### HOW TO COMPLETE THIS TASK
Where does the word "Side" show up in the records? Copy every line that has it.

[TASK MATERIAL Boundary: Start]

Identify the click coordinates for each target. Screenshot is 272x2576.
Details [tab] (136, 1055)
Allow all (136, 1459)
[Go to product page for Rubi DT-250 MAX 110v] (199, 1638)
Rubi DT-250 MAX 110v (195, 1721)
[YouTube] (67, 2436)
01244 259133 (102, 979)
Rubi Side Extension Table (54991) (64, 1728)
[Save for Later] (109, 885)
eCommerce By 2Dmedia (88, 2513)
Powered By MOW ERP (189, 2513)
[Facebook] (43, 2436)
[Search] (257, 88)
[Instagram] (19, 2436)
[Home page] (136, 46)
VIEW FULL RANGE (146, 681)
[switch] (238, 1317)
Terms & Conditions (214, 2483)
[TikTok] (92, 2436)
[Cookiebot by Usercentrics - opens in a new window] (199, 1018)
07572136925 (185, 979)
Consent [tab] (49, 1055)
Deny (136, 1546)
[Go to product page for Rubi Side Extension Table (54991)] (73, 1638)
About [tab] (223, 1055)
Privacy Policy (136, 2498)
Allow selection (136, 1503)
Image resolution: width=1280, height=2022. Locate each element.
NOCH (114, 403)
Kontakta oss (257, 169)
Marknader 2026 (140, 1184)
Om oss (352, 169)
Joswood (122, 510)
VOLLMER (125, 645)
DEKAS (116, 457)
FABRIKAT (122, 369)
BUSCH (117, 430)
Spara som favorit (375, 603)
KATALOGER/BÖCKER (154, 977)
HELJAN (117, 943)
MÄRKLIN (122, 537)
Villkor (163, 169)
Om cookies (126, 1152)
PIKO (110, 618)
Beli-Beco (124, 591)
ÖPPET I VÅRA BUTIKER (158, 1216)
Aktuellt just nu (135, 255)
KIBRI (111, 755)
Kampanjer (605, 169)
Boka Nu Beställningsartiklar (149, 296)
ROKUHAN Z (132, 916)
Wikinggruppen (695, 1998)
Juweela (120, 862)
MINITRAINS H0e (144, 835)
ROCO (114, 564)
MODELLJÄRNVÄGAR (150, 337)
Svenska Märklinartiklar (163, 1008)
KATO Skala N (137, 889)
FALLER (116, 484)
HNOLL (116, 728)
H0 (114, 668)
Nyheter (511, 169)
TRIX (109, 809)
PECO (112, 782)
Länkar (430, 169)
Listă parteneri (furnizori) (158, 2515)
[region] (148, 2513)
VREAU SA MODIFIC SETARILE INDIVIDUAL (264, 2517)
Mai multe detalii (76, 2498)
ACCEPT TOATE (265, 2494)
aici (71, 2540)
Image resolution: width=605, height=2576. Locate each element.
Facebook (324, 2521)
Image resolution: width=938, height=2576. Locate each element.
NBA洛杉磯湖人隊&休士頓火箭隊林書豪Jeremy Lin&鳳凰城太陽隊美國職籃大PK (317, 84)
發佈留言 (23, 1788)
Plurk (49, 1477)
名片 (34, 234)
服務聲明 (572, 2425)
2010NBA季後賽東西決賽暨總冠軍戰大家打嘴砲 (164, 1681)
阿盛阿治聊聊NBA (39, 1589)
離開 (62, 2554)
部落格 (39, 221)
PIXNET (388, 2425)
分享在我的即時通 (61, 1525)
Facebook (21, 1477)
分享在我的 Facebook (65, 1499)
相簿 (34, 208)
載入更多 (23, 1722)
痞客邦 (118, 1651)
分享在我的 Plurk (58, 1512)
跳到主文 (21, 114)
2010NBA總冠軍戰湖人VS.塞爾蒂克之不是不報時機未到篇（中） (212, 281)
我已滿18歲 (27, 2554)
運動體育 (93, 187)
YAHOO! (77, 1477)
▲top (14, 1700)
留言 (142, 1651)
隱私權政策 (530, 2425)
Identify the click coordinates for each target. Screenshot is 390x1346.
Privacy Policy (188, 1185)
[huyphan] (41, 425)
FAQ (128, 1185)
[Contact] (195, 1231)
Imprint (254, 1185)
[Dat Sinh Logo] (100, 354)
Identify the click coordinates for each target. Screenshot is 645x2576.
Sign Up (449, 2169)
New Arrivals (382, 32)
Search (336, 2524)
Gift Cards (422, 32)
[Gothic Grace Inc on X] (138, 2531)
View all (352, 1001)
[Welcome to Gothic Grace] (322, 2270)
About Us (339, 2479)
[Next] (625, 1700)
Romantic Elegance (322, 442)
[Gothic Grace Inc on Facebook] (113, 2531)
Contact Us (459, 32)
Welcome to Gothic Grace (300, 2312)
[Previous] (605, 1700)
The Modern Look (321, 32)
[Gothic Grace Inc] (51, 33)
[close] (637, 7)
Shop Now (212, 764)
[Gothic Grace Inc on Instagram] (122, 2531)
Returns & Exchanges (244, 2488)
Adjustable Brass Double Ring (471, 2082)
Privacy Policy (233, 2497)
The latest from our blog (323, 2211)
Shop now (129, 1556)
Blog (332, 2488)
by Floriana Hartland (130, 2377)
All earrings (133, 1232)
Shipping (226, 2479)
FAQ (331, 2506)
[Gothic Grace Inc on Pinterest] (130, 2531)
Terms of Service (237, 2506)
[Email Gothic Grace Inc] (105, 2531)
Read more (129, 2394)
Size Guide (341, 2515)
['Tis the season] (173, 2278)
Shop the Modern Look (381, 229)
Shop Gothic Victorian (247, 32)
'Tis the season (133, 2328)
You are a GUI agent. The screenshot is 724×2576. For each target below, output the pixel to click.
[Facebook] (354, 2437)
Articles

[TASK MATERIAL Boundary: End]

### COMPLETED EXERCISE
Rubi Side Extension Table (54991) (64, 1728)
[Go to product page for Rubi Side Extension Table (54991)] (73, 1638)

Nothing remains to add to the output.